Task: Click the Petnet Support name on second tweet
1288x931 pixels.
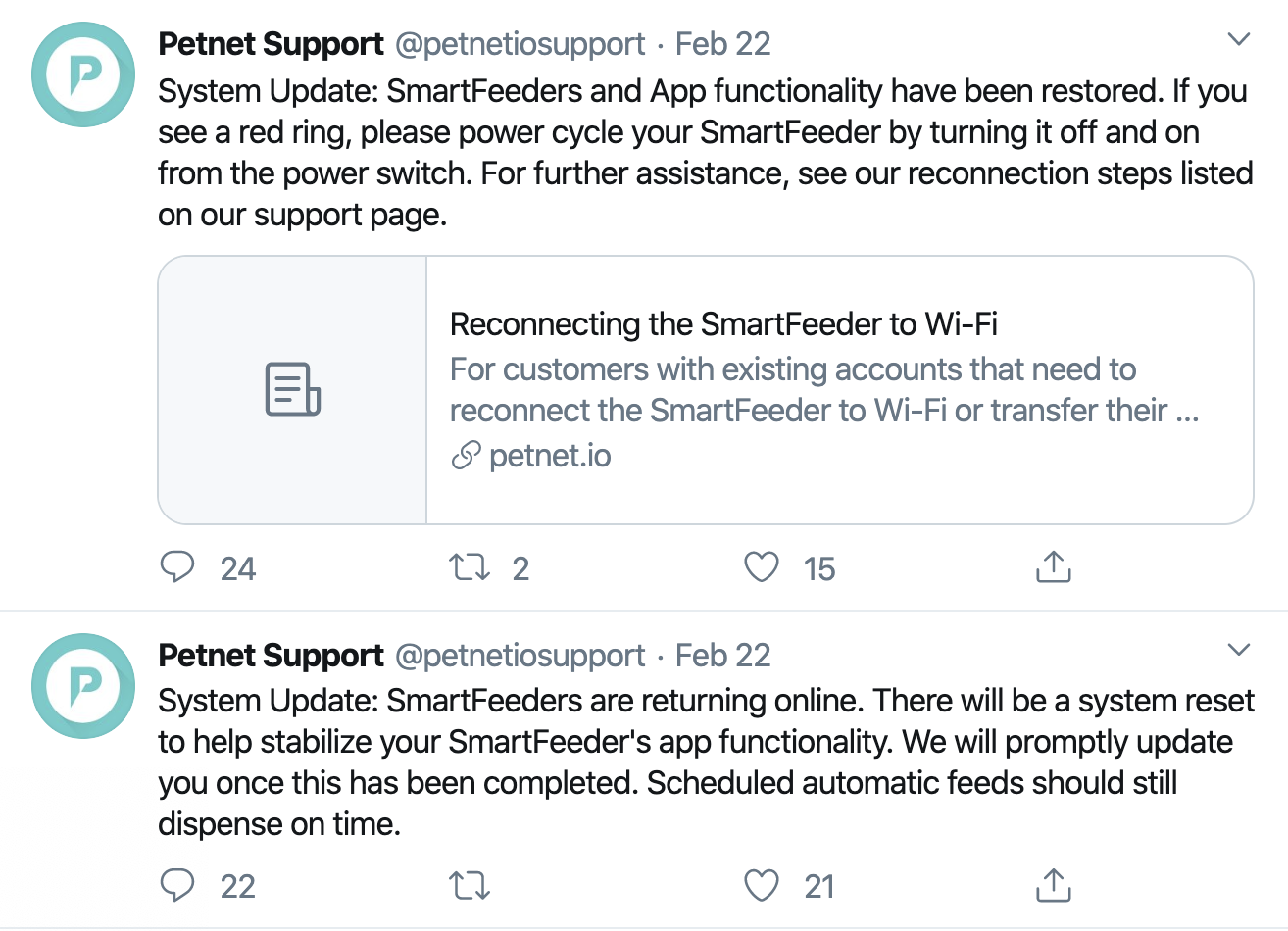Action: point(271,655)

---

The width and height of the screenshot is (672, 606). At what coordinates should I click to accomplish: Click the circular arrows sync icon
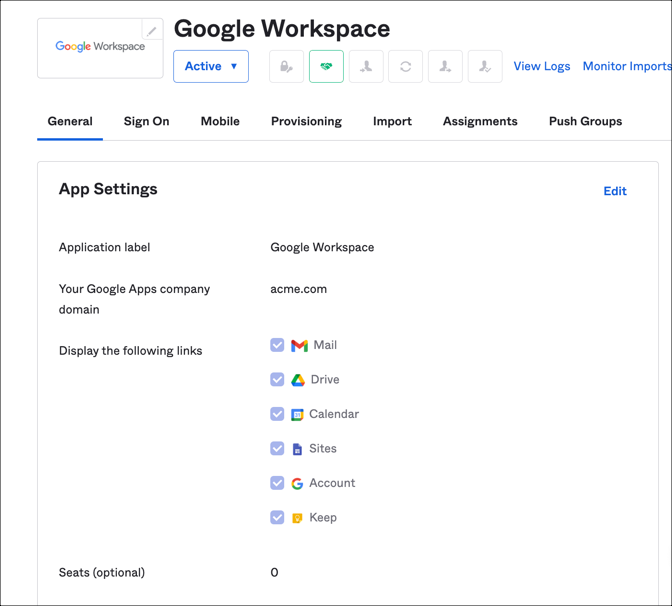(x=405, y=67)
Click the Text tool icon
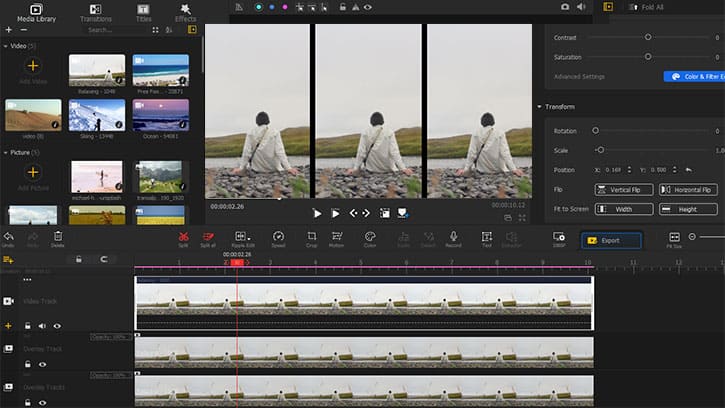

WORK INSTRUCTIONS:
Revise the rows from the line containing "Task: Click the" through the line containing "Action: point(271,655)", changing "second" to "third" and keeping everything else the same. Omit the pictures from your answer.

RESPONSE TO THE EXERCISE:
Task: Click the Petnet Support name on third tweet
1288x931 pixels.
Action: point(271,655)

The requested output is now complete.